Task statement – Copy out the records below, replacing every occurrence of "GUI agent" with "screen agent" and leaving everything else unchanged.

Data excerpts –
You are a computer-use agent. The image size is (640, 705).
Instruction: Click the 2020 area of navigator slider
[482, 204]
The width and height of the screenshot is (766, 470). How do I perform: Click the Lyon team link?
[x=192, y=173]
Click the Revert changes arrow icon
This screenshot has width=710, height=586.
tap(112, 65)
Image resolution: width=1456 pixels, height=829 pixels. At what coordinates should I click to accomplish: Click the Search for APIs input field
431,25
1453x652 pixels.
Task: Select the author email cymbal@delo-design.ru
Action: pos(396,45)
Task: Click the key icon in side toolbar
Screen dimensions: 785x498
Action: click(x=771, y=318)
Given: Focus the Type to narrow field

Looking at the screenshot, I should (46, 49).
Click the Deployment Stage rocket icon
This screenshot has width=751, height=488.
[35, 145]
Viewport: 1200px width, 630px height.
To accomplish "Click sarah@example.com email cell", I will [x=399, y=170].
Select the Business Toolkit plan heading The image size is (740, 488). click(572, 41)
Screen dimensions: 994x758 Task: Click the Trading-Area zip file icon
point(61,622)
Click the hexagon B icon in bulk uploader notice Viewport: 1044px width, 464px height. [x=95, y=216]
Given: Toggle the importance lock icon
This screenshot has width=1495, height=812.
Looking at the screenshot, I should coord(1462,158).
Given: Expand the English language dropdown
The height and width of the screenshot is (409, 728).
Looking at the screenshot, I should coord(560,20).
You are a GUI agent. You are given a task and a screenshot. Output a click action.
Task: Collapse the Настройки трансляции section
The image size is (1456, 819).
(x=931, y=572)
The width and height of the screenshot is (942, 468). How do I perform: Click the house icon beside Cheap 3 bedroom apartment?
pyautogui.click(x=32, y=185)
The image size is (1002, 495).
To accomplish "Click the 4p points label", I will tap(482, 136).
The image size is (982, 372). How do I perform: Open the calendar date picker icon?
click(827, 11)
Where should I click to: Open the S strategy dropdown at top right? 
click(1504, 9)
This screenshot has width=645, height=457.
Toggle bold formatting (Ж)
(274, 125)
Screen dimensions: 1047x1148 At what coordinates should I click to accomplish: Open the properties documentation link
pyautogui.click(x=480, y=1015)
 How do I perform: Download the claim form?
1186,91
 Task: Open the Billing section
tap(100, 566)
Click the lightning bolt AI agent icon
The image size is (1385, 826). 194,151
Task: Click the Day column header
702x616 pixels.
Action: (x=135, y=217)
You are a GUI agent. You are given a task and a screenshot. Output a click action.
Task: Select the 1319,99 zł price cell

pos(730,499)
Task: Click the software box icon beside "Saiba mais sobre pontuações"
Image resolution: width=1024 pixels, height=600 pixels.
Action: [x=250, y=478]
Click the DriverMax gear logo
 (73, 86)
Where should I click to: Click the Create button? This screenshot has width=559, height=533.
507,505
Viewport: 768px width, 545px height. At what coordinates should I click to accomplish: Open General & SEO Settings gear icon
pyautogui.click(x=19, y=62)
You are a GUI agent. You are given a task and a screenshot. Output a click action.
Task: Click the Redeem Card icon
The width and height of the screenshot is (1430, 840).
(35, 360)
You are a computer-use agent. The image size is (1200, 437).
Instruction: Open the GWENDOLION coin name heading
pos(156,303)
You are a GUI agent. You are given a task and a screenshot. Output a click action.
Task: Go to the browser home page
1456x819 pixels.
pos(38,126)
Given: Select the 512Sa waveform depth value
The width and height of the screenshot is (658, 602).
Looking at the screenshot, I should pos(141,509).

Result –
You are a computer-use agent. The image size is (640, 705).
Instruction: Click the 2020 area of navigator slider
[482, 204]
The width and height of the screenshot is (766, 470). How do I perform: Click the Lyon team link?
[x=192, y=173]
Click the Revert changes arrow icon
This screenshot has width=710, height=586.
tap(112, 65)
Image resolution: width=1456 pixels, height=829 pixels. At what coordinates should I click to accomplish: Click the Search for APIs input field
431,25
1453x652 pixels.
Task: Select the author email cymbal@delo-design.ru
Action: pos(396,45)
Task: Click the key icon in side toolbar
Screen dimensions: 785x498
Action: click(x=771, y=318)
Given: Focus the Type to narrow field

Looking at the screenshot, I should (46, 49).
Click the Deployment Stage rocket icon
This screenshot has width=751, height=488.
[35, 145]
Viewport: 1200px width, 630px height.
To accomplish "Click sarah@example.com email cell", I will [x=399, y=170].
Select the Business Toolkit plan heading The image size is (740, 488). click(572, 41)
Screen dimensions: 994x758 Task: Click the Trading-Area zip file icon
point(61,622)
Click the hexagon B icon in bulk uploader notice Viewport: 1044px width, 464px height. [x=95, y=216]
Given: Toggle the importance lock icon
This screenshot has width=1495, height=812.
Looking at the screenshot, I should coord(1462,158).
Given: Expand the English language dropdown
The height and width of the screenshot is (409, 728).
Looking at the screenshot, I should coord(560,20).
You are a screen agent. You are given a task and a screenshot. Output a click action.
Task: Collapse the Настройки трансляции section
The image size is (1456, 819).
(x=931, y=572)
The width and height of the screenshot is (942, 468). How do I perform: Click the house icon beside Cheap 3 bedroom apartment?
pyautogui.click(x=32, y=185)
The image size is (1002, 495).
To accomplish "Click the 4p points label", I will tap(482, 136).
The image size is (982, 372). How do I perform: Open the calendar date picker icon?
click(827, 11)
Where should I click to: Open the S strategy dropdown at top right? 
click(1504, 9)
This screenshot has width=645, height=457.
Toggle bold formatting (Ж)
(274, 125)
Screen dimensions: 1047x1148 At what coordinates should I click to accomplish: Open the properties documentation link
pyautogui.click(x=480, y=1015)
 How do I perform: Download the claim form?
1186,91
 Task: Open the Billing section
tap(100, 566)
Click the lightning bolt AI agent icon
The image size is (1385, 826). 194,151
Task: Click the Day column header
702x616 pixels.
Action: (x=135, y=217)
You are a screen agent. You are given a task and a screenshot. Output a click action.
Task: Select the 1319,99 zł price cell

pos(730,499)
Task: Click the software box icon beside "Saiba mais sobre pontuações"
Image resolution: width=1024 pixels, height=600 pixels.
Action: [x=250, y=478]
Click the DriverMax gear logo
 (73, 86)
Where should I click to: Click the Create button? This screenshot has width=559, height=533.
507,505
Viewport: 768px width, 545px height. At what coordinates should I click to accomplish: Open General & SEO Settings gear icon
pyautogui.click(x=19, y=62)
You are a screen agent. You are given a task and a screenshot. Output a click action.
Task: Click the Redeem Card icon
The width and height of the screenshot is (1430, 840).
(35, 360)
You are a computer-use agent. The image size is (1200, 437).
Instruction: Open the GWENDOLION coin name heading
pos(156,303)
You are a screen agent. You are given a task and a screenshot. Output a click action.
Task: Go to the browser home page
1456x819 pixels.
pos(38,126)
Given: Select the 512Sa waveform depth value
The width and height of the screenshot is (658, 602).
Looking at the screenshot, I should pos(141,509).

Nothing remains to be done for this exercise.